▶ **Task instructions**: Beginning with the first line below, please restate each line exactly, down to and including the line containing "Click the delete network toolbar icon".

-- Provided records follows --

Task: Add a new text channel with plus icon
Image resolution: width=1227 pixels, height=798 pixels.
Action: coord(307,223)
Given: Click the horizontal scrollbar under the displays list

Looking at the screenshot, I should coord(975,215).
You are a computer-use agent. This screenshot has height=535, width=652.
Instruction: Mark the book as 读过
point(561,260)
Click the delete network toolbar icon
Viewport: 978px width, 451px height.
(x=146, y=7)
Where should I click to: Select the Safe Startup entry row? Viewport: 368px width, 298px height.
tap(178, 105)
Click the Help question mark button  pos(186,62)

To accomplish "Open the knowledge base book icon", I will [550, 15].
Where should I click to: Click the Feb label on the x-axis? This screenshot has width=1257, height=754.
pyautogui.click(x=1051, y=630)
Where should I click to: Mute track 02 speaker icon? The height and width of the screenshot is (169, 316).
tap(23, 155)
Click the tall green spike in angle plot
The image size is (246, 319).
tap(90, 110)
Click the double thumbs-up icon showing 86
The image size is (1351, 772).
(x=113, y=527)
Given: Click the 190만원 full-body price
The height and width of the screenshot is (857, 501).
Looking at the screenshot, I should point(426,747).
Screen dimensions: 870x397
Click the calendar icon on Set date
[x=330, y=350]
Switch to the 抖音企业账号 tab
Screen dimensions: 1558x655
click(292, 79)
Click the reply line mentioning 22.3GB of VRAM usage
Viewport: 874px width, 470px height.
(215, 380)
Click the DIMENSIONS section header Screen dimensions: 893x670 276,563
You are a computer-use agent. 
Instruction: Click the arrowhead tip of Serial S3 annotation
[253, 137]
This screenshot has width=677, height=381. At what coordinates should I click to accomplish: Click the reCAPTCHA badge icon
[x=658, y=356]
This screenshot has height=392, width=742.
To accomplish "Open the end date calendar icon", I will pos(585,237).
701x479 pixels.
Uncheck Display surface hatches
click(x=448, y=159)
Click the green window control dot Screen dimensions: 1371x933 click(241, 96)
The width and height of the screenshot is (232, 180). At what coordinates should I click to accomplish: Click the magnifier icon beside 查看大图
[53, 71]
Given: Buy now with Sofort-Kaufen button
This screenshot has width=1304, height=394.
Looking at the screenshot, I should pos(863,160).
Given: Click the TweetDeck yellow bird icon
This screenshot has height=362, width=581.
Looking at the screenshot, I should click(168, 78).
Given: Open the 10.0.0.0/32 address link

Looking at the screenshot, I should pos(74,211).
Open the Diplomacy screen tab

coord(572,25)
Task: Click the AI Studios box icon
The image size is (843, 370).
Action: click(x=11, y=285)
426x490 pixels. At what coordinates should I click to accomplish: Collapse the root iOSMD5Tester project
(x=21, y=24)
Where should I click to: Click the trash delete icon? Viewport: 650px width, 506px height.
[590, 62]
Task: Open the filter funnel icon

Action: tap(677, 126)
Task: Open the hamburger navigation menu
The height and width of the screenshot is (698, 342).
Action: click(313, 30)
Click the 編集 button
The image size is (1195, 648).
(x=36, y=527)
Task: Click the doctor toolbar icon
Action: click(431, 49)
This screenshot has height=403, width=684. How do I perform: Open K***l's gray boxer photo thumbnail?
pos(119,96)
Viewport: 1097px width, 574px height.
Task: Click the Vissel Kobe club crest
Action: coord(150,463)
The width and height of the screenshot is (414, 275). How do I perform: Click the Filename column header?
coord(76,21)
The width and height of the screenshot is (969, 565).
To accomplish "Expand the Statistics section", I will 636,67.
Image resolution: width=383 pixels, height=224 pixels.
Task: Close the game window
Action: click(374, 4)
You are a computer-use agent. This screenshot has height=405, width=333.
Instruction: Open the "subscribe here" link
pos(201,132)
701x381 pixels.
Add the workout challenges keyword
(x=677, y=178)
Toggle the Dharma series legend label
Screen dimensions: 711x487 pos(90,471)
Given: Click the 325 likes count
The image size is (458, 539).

-- Provided records concluded --

▶ **Finished exercise**:
Task: Add a new text channel with plus icon
Image resolution: width=1227 pixels, height=798 pixels.
Action: coord(307,223)
Given: Click the horizontal scrollbar under the displays list

Looking at the screenshot, I should coord(975,215).
You are a computer-use agent. This screenshot has height=535, width=652.
Instruction: Mark the book as 读过
point(561,260)
Click the delete network toolbar icon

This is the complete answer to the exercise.